I came to work at TxDOT for the reputation that they had for being like a family, for having job security, and insurance for my family. I could easily make alot more money in the private sector but I truly love my work and my fellow co-workers, money is not everything. I have been shocked by what has been going on at the upper ranks of TxDOT. Over the past year or so the employees seem to have a feeling of hopelessness as they slowly watch there job become some corporate giants bonus check or a function they had is contracted out to a design firm with a TxDOT contract. I have watched this organization go from a streamlined, efficient, customer focused "HIGHWAY DEPARTMENT" with dedicated employees from top to bottom (just look at the district retirement walls) to a corrupt, contract happy, confused, "Corporate/Political Train Wreck" with huge turnover. It used to be that no one would want to leave the highway department. Now they can't keep anyone but highly paid engineers and directors. Why? Well maybe because they want to contract everything out...is that not what Perry wants? Here is an example of a job opening within TxDOT. A signal technician regardless of experience would come in making roughly $22000 per year. I have seen these guys in the middle of intersections, 30 feet up in the air, risking there life repairing signals in rush hour traffic. Then you have Engineer positions that have a pay range from $8000 to $13,000 per month. So we have an engineer that works 2 months and makes as much as a guy risking his life on a daily basis does in a year. Don't get me wrong some of the Engineers at TxDOT earn what they make but you can't get quality dedicated employees if you keep feeding the upper ranks the best food and the lower level employees the leftovers.

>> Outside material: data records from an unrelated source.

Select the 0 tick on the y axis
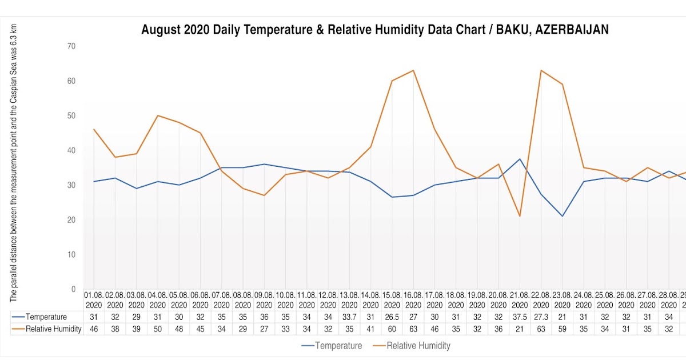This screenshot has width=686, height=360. tap(73, 289)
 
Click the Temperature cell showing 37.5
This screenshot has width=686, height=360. tap(520, 317)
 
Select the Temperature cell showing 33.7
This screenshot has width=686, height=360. tap(349, 317)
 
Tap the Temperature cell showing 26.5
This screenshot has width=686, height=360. tap(392, 317)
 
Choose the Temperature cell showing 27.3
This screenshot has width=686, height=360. tap(541, 317)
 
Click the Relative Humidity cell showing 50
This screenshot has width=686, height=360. tap(158, 329)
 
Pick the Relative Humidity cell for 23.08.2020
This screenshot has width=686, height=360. tap(563, 329)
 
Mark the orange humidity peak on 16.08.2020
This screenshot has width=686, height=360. tap(413, 70)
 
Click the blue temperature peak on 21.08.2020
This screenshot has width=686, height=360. tap(520, 159)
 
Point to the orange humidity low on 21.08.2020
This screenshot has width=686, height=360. tap(520, 216)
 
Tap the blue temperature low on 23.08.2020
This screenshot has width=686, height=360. tap(563, 216)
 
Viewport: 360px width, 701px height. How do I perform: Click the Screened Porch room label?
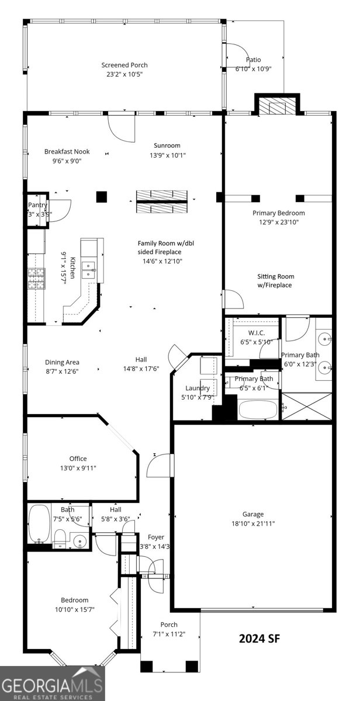point(124,65)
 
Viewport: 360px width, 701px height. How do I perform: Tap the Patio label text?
point(253,60)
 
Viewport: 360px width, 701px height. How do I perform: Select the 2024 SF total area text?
point(259,638)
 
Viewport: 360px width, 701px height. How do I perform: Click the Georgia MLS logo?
point(52,683)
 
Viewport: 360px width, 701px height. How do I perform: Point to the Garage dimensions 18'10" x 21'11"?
point(252,523)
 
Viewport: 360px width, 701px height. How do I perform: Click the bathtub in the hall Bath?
point(40,524)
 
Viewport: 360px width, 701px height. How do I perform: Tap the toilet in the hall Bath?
point(60,537)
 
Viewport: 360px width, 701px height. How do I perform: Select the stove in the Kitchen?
point(36,279)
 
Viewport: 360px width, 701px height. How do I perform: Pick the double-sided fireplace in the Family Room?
point(162,202)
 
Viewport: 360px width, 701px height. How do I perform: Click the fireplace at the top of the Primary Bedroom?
point(278,107)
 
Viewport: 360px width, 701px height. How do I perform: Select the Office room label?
point(78,459)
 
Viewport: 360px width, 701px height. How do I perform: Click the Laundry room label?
point(198,388)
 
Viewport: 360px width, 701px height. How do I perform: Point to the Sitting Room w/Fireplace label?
point(276,280)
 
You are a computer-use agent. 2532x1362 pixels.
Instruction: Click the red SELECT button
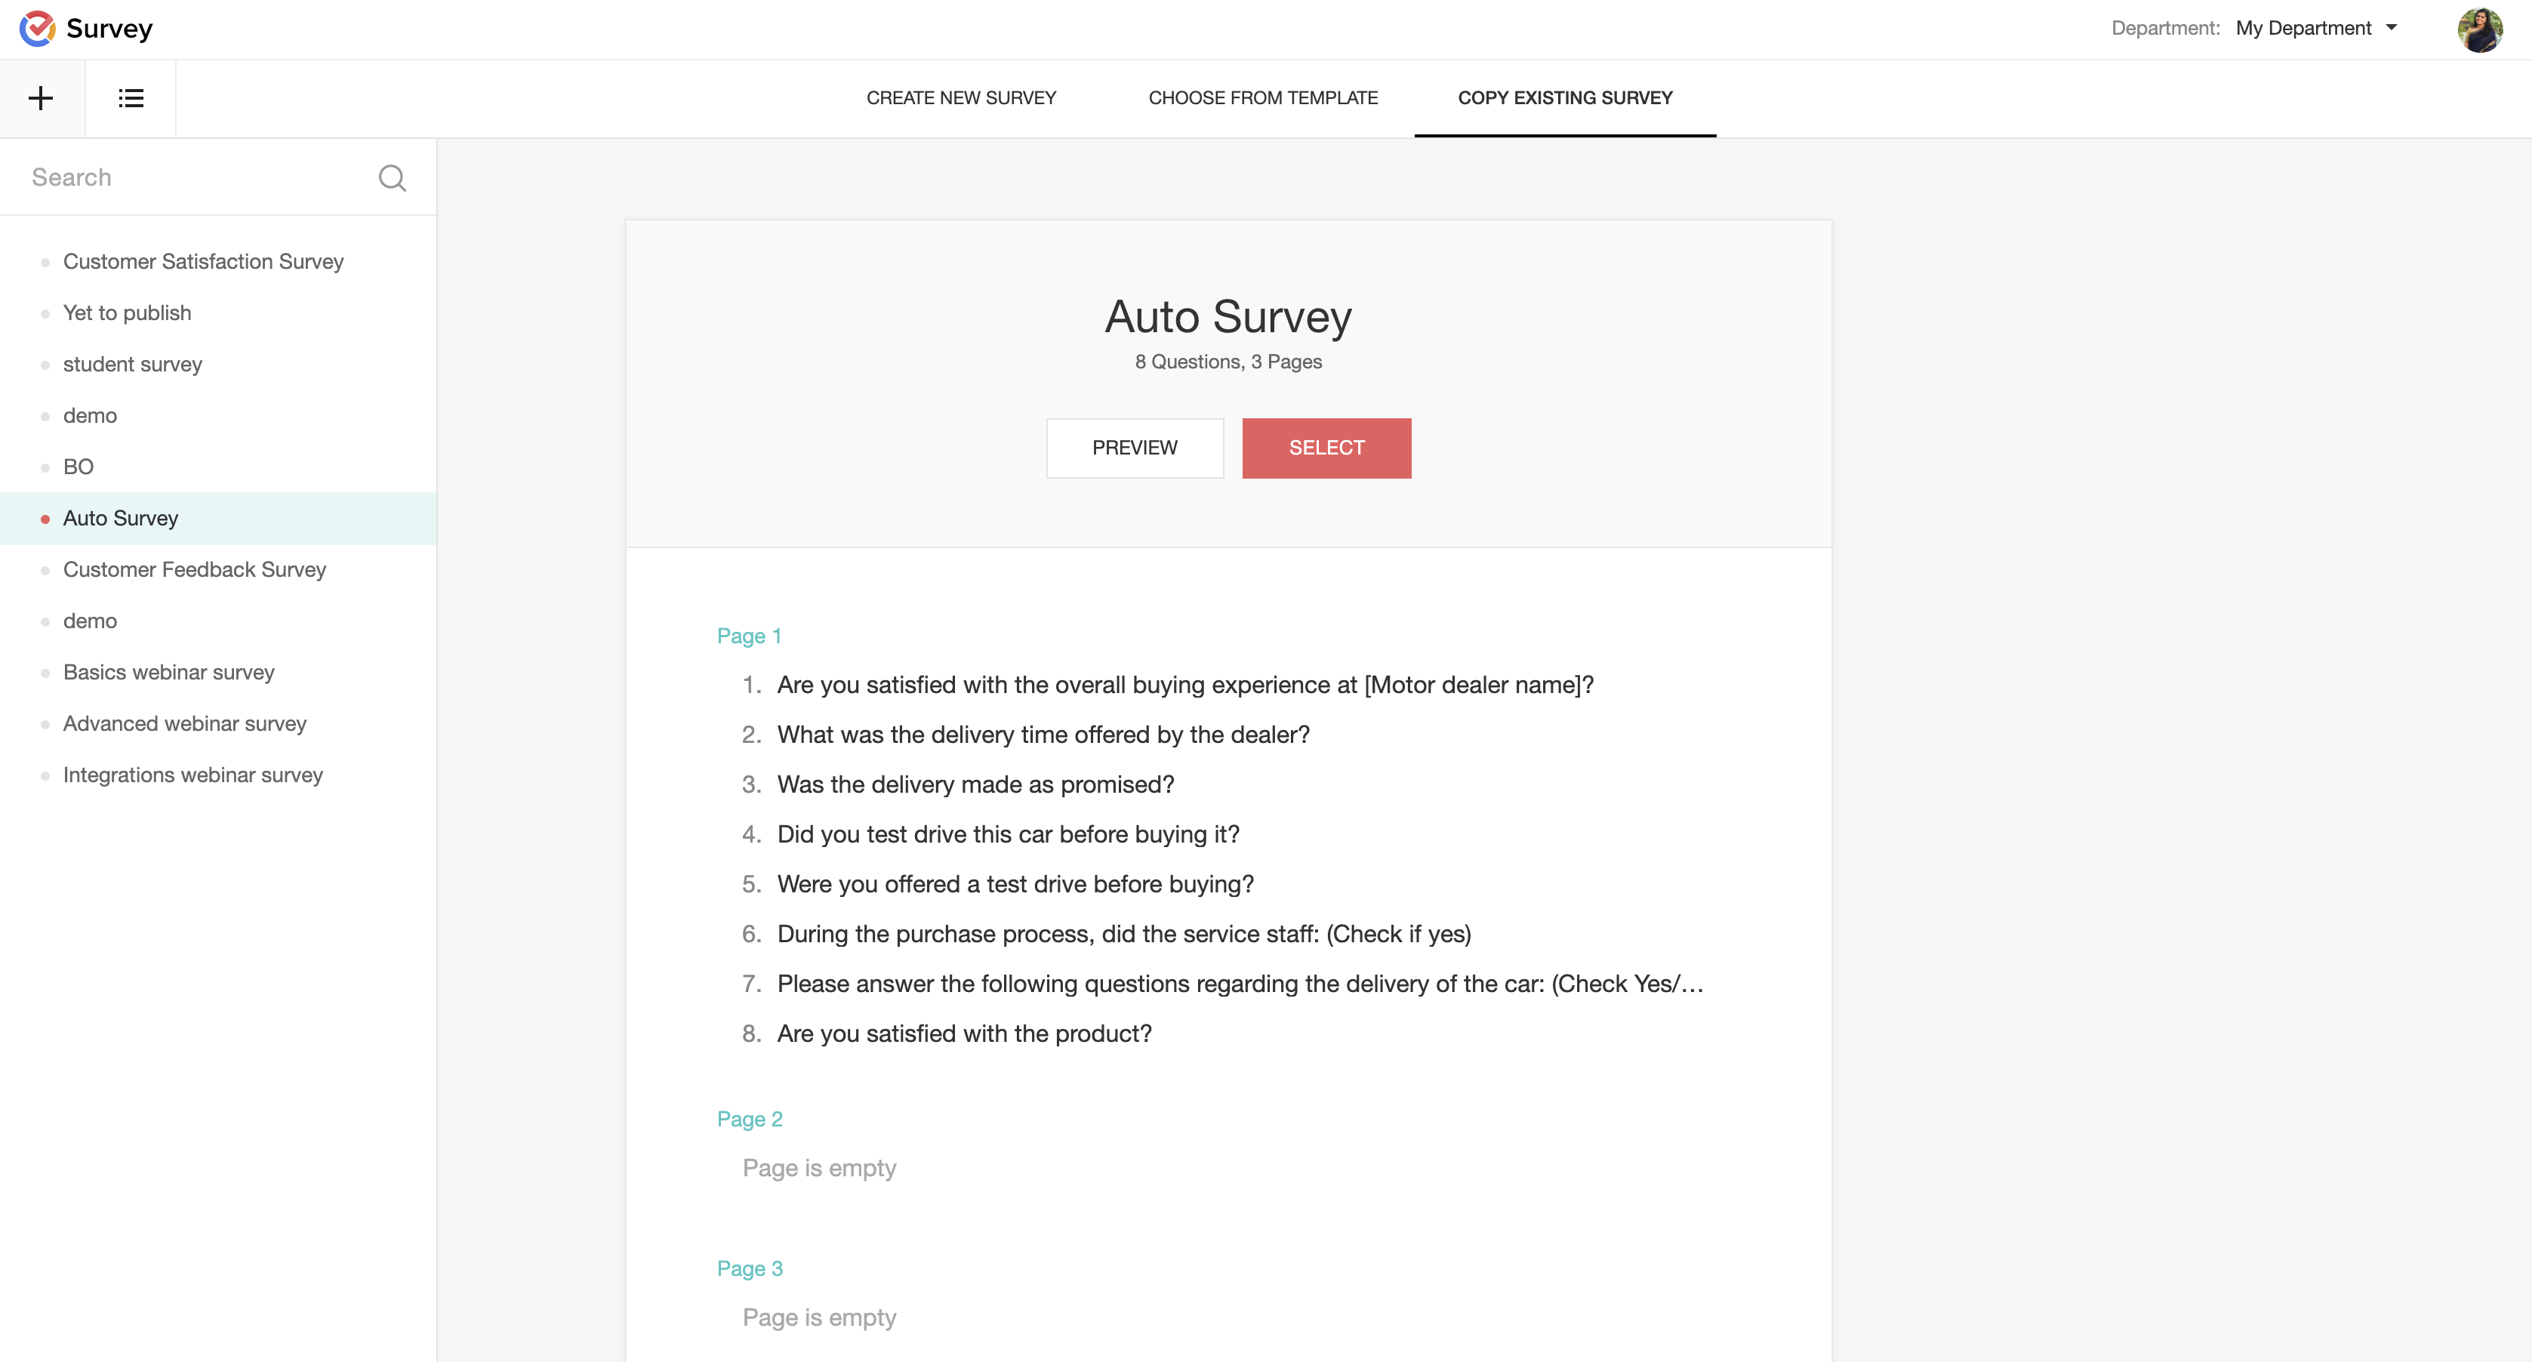coord(1326,448)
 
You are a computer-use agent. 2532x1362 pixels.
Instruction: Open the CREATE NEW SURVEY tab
coord(960,98)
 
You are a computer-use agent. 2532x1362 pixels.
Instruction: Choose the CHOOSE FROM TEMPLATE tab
coord(1263,98)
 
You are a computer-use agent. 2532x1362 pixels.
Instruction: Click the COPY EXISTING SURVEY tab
coord(1565,98)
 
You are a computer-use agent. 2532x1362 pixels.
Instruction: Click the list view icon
coord(131,98)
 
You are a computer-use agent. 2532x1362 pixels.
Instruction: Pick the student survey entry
coord(133,365)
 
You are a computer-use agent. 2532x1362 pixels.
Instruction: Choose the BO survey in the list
coord(79,467)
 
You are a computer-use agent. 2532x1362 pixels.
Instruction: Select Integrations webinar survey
coord(193,775)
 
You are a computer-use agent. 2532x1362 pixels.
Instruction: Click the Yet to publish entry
coord(127,313)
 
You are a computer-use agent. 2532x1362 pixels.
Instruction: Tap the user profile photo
coord(2479,29)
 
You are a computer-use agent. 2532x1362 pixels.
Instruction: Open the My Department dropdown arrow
coord(2392,27)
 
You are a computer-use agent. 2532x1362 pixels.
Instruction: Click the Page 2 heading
coord(750,1120)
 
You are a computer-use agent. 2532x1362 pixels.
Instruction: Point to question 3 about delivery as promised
coord(975,784)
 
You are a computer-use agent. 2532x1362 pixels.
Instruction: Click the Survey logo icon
coord(37,29)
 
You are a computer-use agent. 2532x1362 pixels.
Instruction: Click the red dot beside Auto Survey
coord(45,519)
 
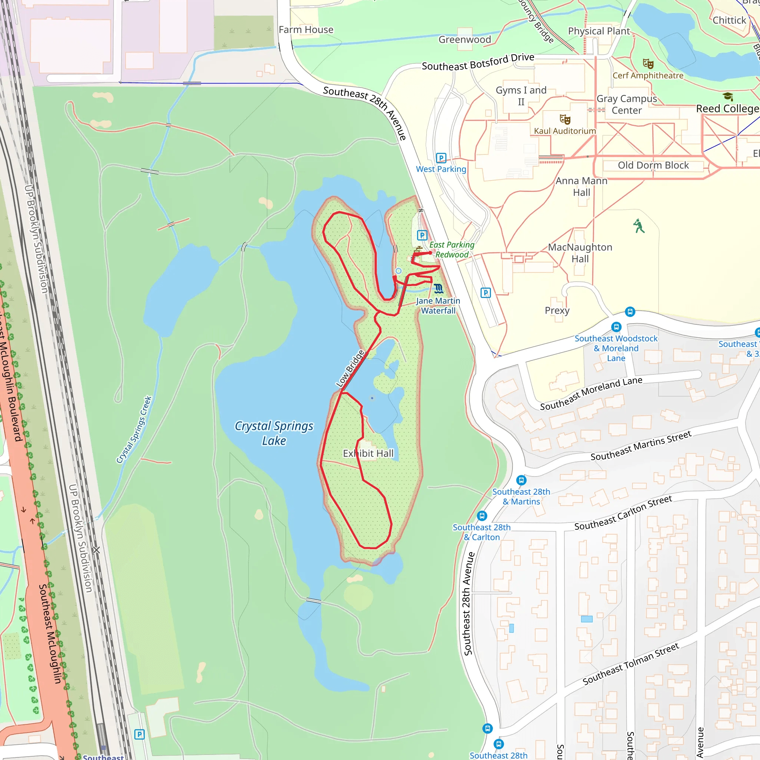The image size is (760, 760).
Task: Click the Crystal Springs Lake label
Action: [x=274, y=433]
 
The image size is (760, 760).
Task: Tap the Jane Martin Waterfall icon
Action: [x=439, y=289]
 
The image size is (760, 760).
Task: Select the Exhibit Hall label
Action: [x=368, y=453]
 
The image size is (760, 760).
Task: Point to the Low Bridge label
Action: [x=350, y=368]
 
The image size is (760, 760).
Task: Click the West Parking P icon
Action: [x=441, y=158]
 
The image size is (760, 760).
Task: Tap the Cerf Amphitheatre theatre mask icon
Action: [x=648, y=64]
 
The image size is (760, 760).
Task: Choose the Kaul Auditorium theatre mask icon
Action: [x=565, y=119]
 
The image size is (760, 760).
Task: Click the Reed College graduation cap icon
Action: [x=728, y=96]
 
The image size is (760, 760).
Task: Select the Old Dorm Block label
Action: [x=653, y=165]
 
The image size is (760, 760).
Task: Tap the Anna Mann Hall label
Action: [x=582, y=186]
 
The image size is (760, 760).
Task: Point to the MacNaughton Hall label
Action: [x=580, y=253]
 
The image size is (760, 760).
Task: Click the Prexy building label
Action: [x=557, y=310]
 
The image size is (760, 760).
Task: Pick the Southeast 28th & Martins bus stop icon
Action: [x=521, y=480]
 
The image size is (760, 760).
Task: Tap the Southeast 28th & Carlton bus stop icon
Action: [x=482, y=516]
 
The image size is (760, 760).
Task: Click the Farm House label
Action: [x=306, y=30]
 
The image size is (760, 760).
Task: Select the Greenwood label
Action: [x=465, y=40]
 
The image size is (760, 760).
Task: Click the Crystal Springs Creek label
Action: [x=134, y=430]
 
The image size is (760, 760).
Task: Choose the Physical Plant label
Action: [x=599, y=31]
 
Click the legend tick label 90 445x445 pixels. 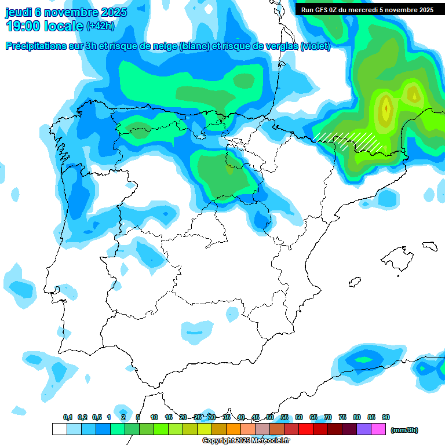pyautogui.click(x=386, y=417)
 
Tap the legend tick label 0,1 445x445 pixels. pyautogui.click(x=68, y=417)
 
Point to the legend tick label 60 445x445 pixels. pyautogui.click(x=299, y=417)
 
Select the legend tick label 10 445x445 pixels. pyautogui.click(x=154, y=417)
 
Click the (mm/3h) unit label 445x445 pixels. pyautogui.click(x=404, y=430)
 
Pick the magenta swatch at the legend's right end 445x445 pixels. pyautogui.click(x=378, y=429)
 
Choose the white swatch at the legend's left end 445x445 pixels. pyautogui.click(x=59, y=429)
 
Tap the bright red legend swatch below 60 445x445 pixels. pyautogui.click(x=306, y=429)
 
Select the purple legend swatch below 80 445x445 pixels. pyautogui.click(x=364, y=429)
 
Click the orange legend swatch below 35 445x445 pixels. pyautogui.click(x=234, y=429)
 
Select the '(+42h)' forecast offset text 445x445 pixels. pyautogui.click(x=100, y=26)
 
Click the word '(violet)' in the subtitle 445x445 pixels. pyautogui.click(x=315, y=46)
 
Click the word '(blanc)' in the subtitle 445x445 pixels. pyautogui.click(x=195, y=46)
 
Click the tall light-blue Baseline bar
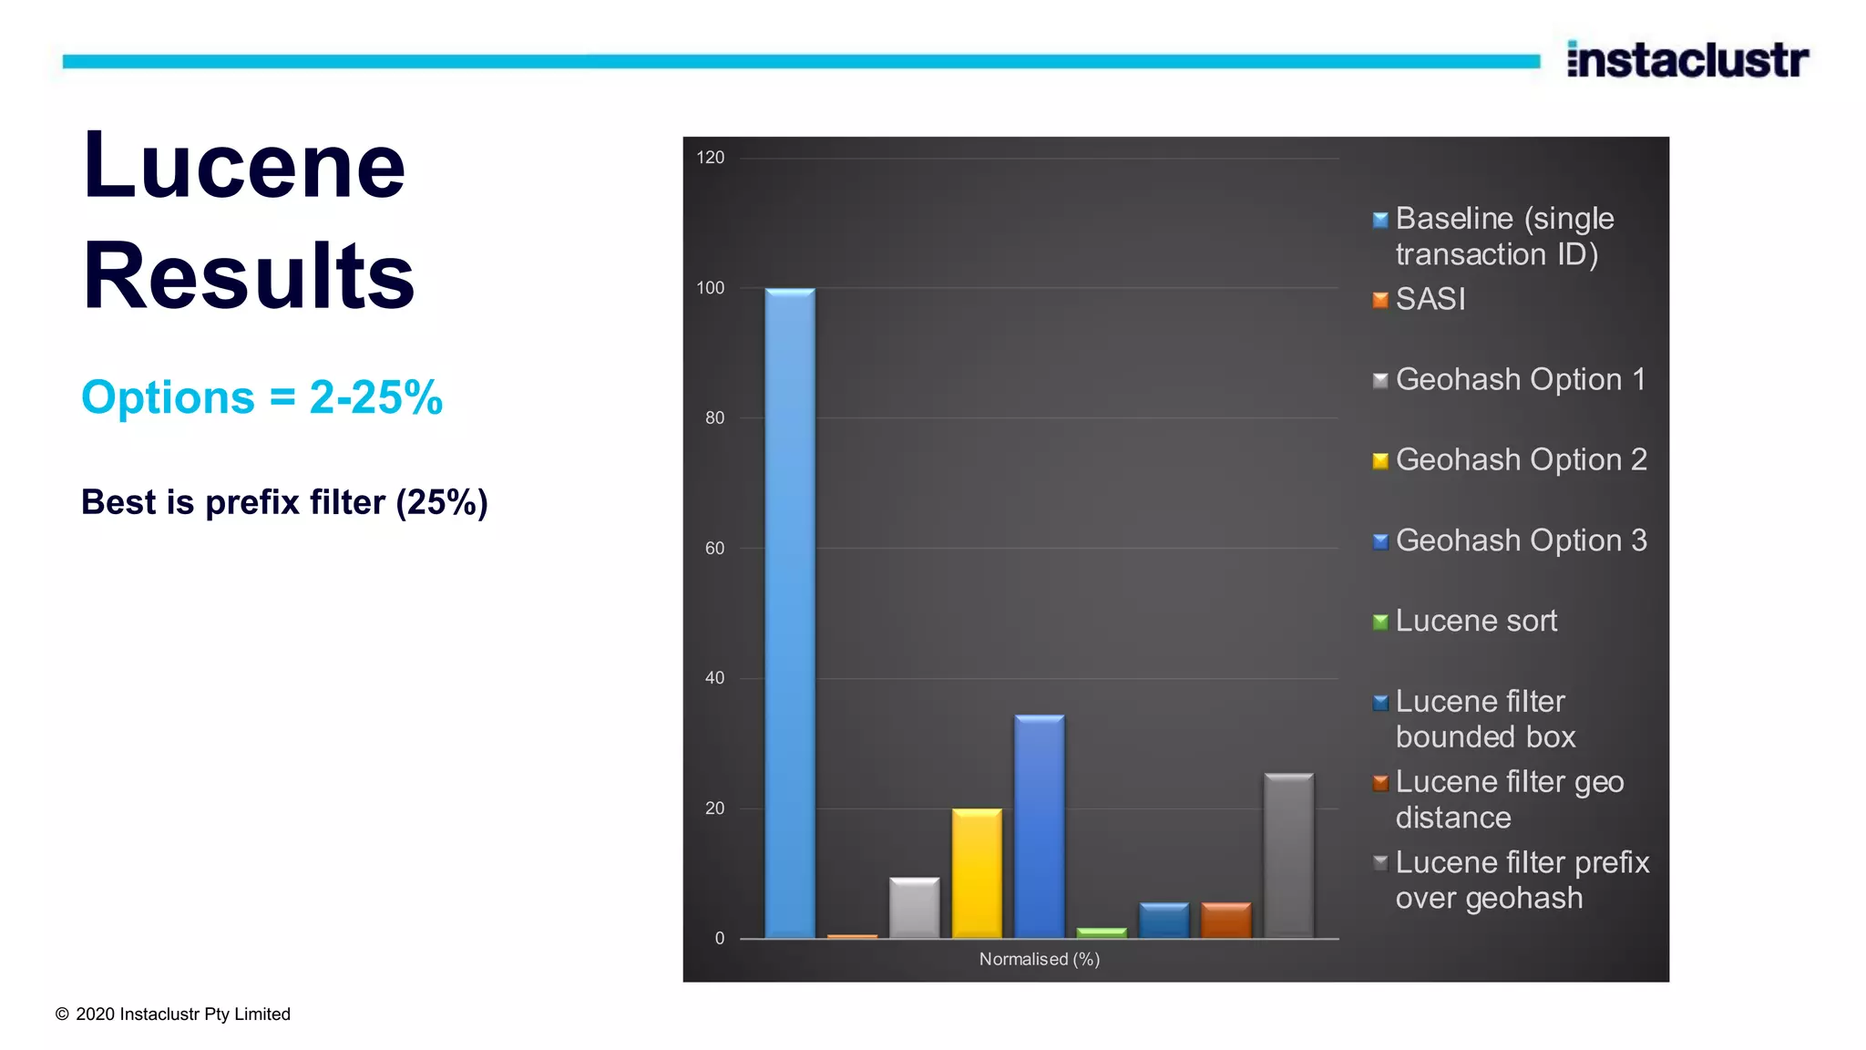point(790,612)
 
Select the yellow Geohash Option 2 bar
point(977,873)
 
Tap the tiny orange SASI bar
point(852,935)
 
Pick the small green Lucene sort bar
point(1102,932)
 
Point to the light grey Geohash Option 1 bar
point(914,908)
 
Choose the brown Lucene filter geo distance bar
point(1226,920)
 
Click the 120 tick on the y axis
point(711,158)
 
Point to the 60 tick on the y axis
point(714,548)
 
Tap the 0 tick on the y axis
point(720,938)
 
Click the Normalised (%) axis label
point(1040,959)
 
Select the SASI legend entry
point(1430,299)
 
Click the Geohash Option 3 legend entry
point(1521,540)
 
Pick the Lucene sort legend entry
point(1476,621)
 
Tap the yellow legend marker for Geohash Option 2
point(1380,461)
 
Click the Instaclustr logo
point(1687,60)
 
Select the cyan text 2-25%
point(375,397)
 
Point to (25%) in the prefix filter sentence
point(442,502)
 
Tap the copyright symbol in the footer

You do not need an MBA to see what is wrong with TxDOT. In my opinion it would be an easy fix. Agree with above statement: Adjust the top ranking TxDOT salaries and put them on notice to stop the under the table political contract deals. This would with out a doubt save way more than 35 million by cutting 1100 jobs. Trust me I have seen the salaries and the amount of these ridiculous contracts.

Anonymous said...

Everything you're saying and then some! Have you heard the new "buzz phrase" the regionalization ppl have come up with? Get ready...here it comes..."Equally busy"...Yep, that's right..."Equally busy." I wonder how many thousands of dollars a consultant made from TxDOT to come up with THAT jewel! If you're a TxDOT employee like me, all I can say is Bend Over, and hang on, 'cause here it comes! Don't think that this will stop with HR, Accounting, Shop and Warehouse, Basically, everyone group 14 and under best be looking over their shoulders, because it's gonna get ugly up in here!

Anonymous said...

I'm an engineer with TxDOT and don't even come close to $8,000 dollars a month and I don't know any TxDOT engineer that makes that amount. You must be talking about the engineers that are in administration because the design and construction personnel where I work won't see that kind of money in a lifetime.